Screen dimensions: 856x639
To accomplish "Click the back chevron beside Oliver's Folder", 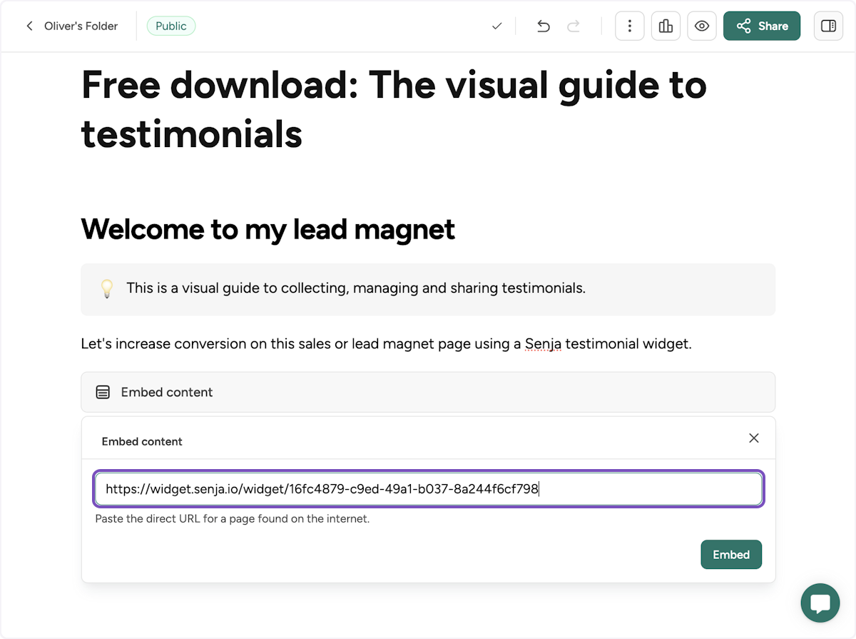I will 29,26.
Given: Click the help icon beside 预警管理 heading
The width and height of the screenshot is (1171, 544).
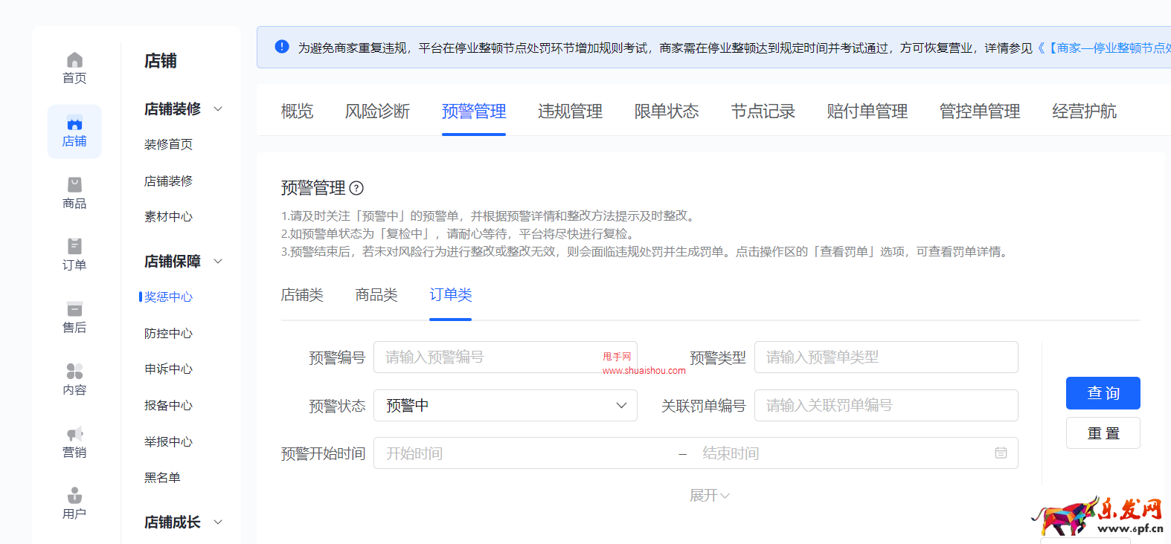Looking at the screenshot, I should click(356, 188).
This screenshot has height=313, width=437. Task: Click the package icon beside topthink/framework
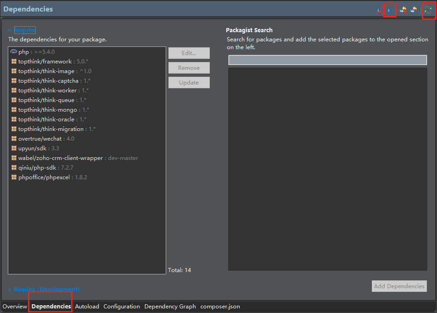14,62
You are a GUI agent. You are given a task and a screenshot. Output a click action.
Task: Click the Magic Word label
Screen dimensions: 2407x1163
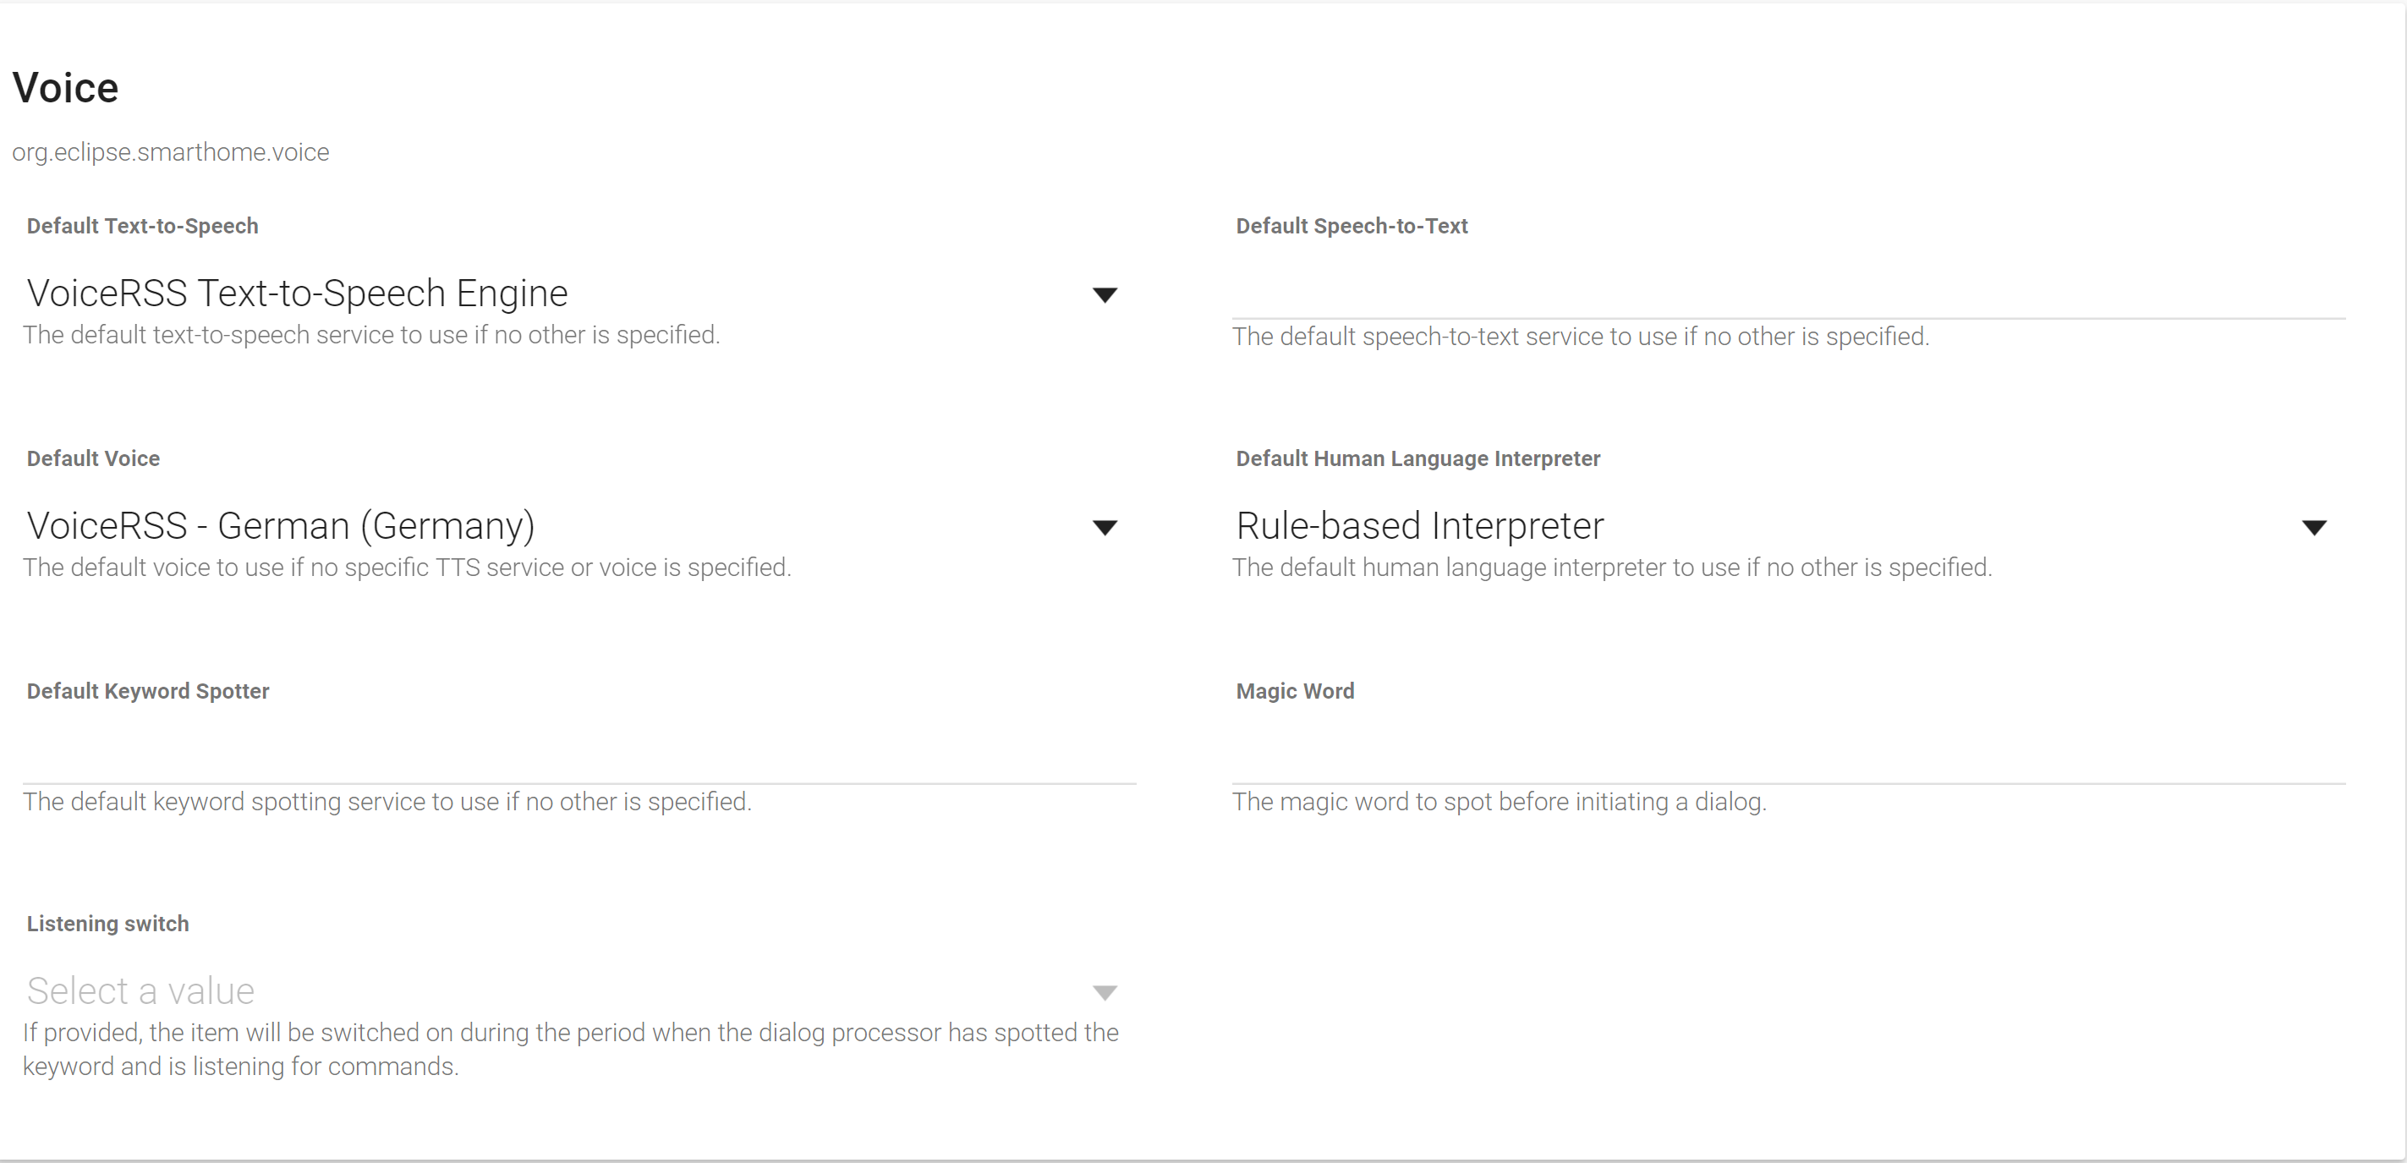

□ □ □ □ □ □ □

INSTRUCTION —
Rewrite the rows starting at the line that contains "This screenshot has" and ending at the end of the rows, replacing "package" with "archive" and changing nothing else. Leave the pictures out of your answer.

TASK OUTPUT —
This screenshot has height=313, width=437. Task: Click the archive icon beside topthink/framework
14,62
You are a GUI agent. You are given a task and a screenshot. Output a click action.
Task: Click the Magic Word label
Screen dimensions: 2407x1163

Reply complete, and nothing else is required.